Saturday, November 16, 2019

Small: how long are Oklahomans to wait for promised improvements in academic results?


The waiting game
By Jonathan Small

As I’ve noted in recent weeks, Oklahoma school appropriations have surged by 20 percent over the last two legislative sessions, but outcomes continue to decline, as has become apparent with the release of the National Assessment of Educational Progress, the ACT exam and state testing results. When I point this out, I’m often told to “give it time,” that one cannot expect school performance to change in just one or two years.

Fair enough. But the problem is this pattern extends for decades. Oklahomans have steadily increased school funding through the years, but the outcomes produced by the school system are often unchanged from prior decades—or even worse.

In 1990, a host of tax increases were passed for education as part of House Bill 1017. Since then, Oklahoma has legalized the lottery and casinos, and increased taxes again, all to boost school funding. And, contrary to the political spin from some activists, the amount spent on education in Oklahoma has increased significantly over that time.

In 1990, Oklahoma’s per-pupil expenditure was $7,934. By the 2018 state budget year that figure reached $9,094, an increase of nearly 15 percent. (Both figures are adjusted for inflation.)

The problem is that we’re often getting the same or worse results, just at a higher cost.

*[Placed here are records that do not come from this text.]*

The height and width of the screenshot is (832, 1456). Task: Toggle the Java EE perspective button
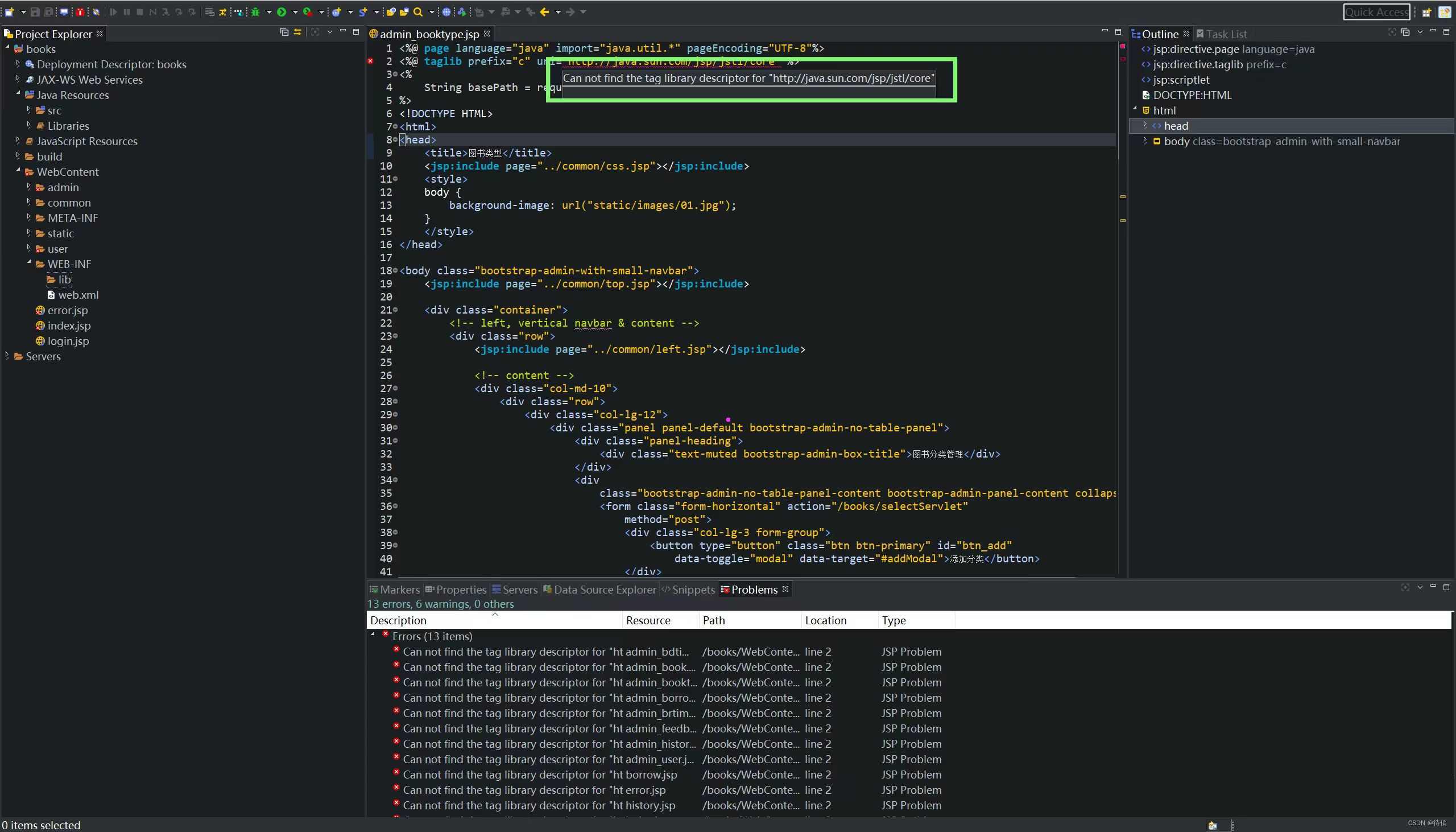(1445, 12)
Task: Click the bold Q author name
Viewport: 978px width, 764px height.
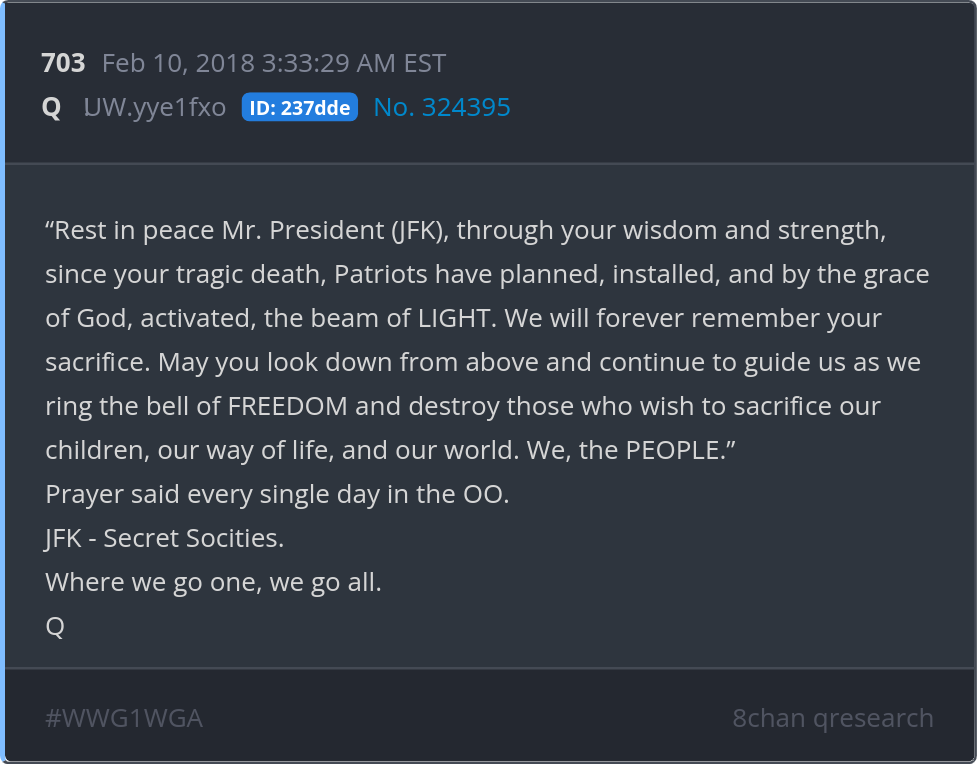Action: (x=51, y=107)
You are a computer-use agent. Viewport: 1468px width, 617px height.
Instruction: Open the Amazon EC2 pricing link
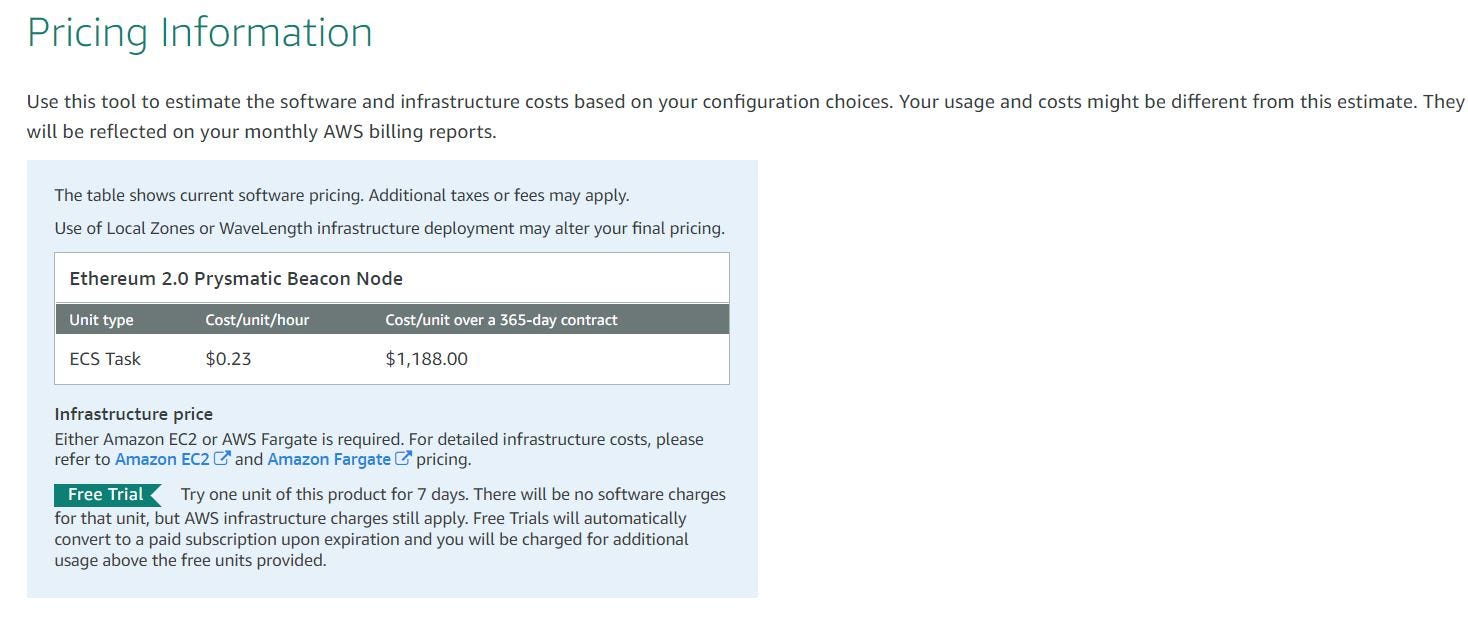(162, 459)
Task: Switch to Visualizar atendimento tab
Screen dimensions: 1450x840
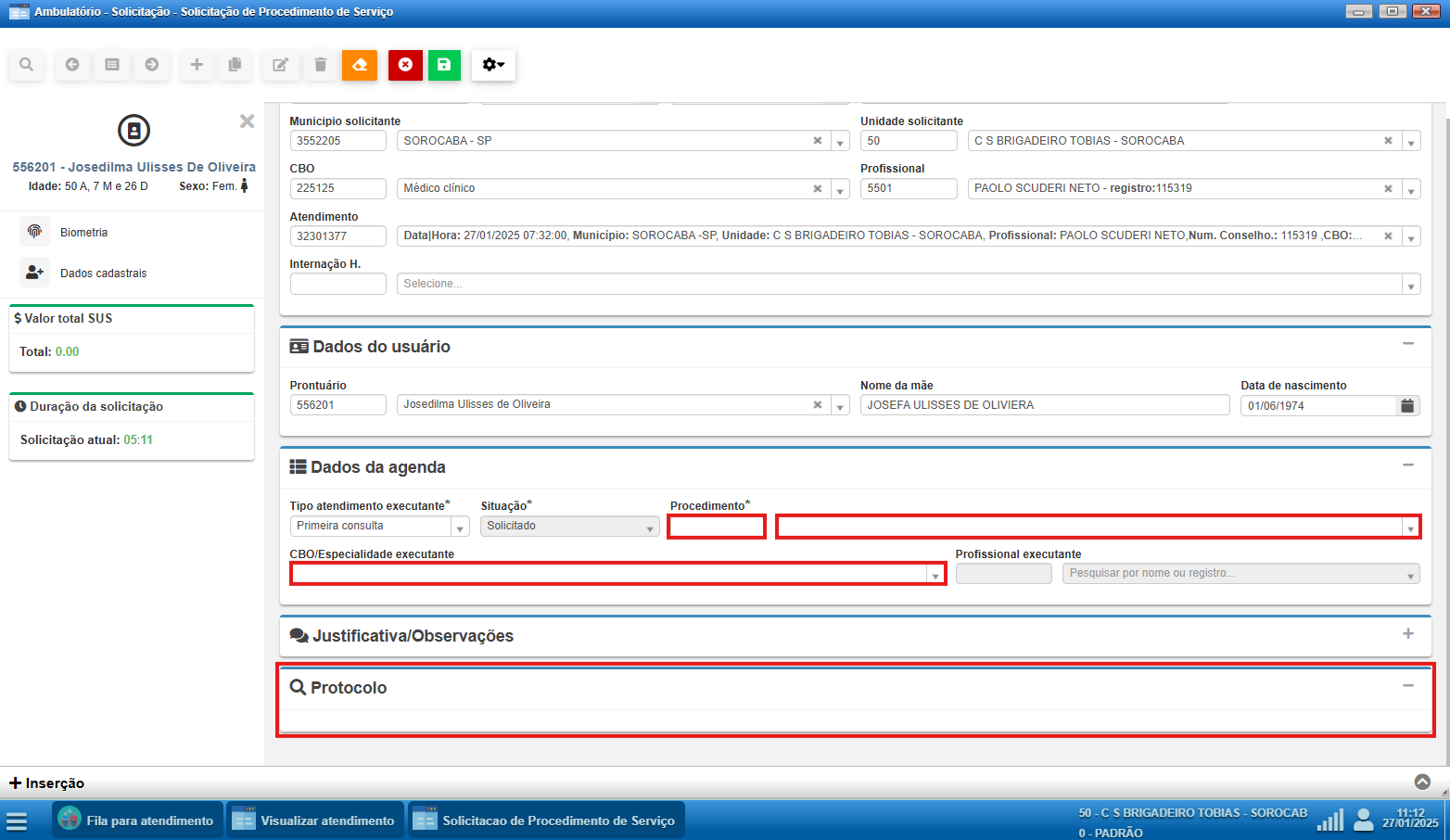Action: click(x=315, y=821)
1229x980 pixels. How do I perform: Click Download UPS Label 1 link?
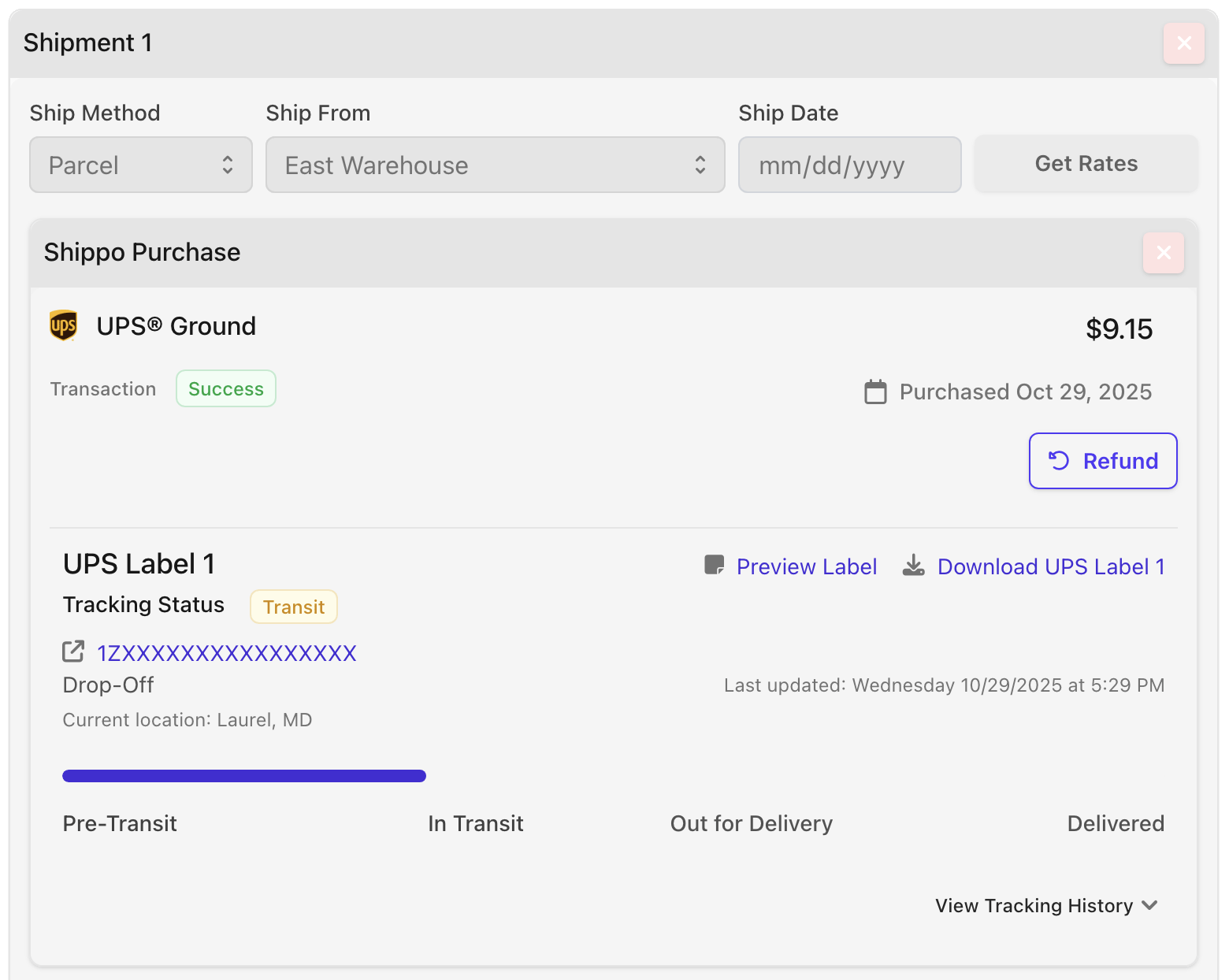1050,566
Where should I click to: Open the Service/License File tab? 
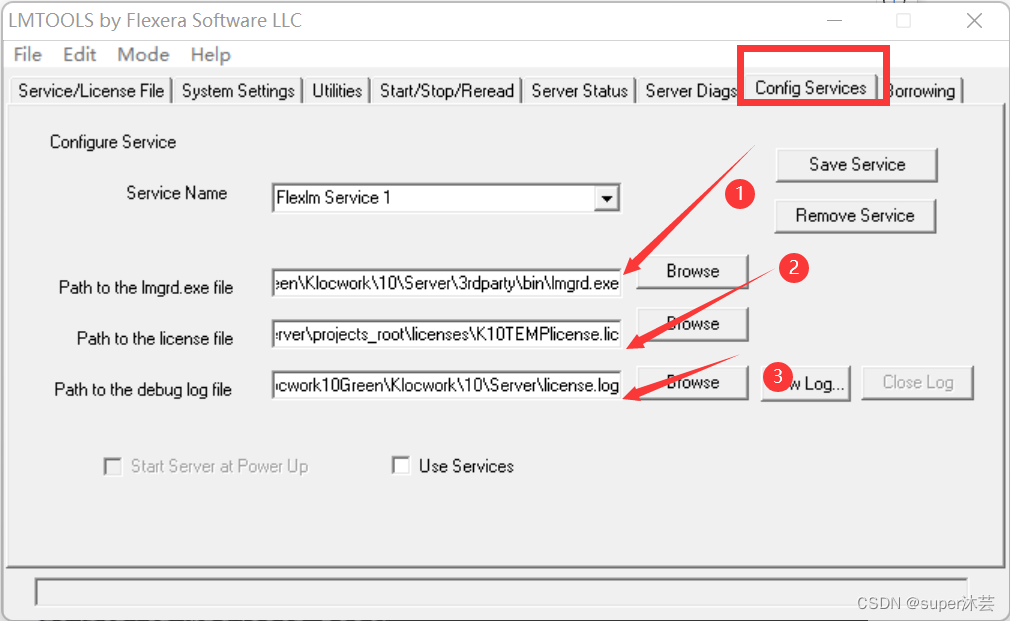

Oklahoma’s NAEP score on fourth grade reading in 1992 was 220 (prior-year outcomes were not immediately available on the NAEP site). In 2019, the score was 216.

Oklahoma’s average composite ACT score in 1989, before HB 1017’s tax increases passed, was 19.9. In 2019, Oklahoma’s average composite ACT score was 18.9.

Just how long are Oklahomans supposed to “wait” for those promised improvements in academic results? Surely a quarter-century is long enough to conclude that spending increases alone are not getting the job done.

But what is the alternative to waiting and hoping as yet another generation of Oklahoma children gets left behind? One proven solution is to increase school choice.

Low-income urban students often enter charter schools two grades behind, but finish performing at grade level or better and go on to obtain college degrees. The parents of children with special needs who now attend private schools thanks to state-funded scholarships will tell you of lives changes, dramatically, for the better.

To increase spending on a government system does not change outcomes. But harness spending increases to parental choice, and then you have a formula for improvement and upward mobility. No government system is going to care for a child more than that child’s family or guardian, and simply spending more money to get the same (or worse) results is not progress.

It’s time for this decades-long waiting game to end. State lawmakers should put Oklahoma on a path to true academic improvement by not only boosting education funding, but also giving parents the ability to choose their child’s school.

Jonathan Small serves as president of the Oklahoma Council of Public Affairs.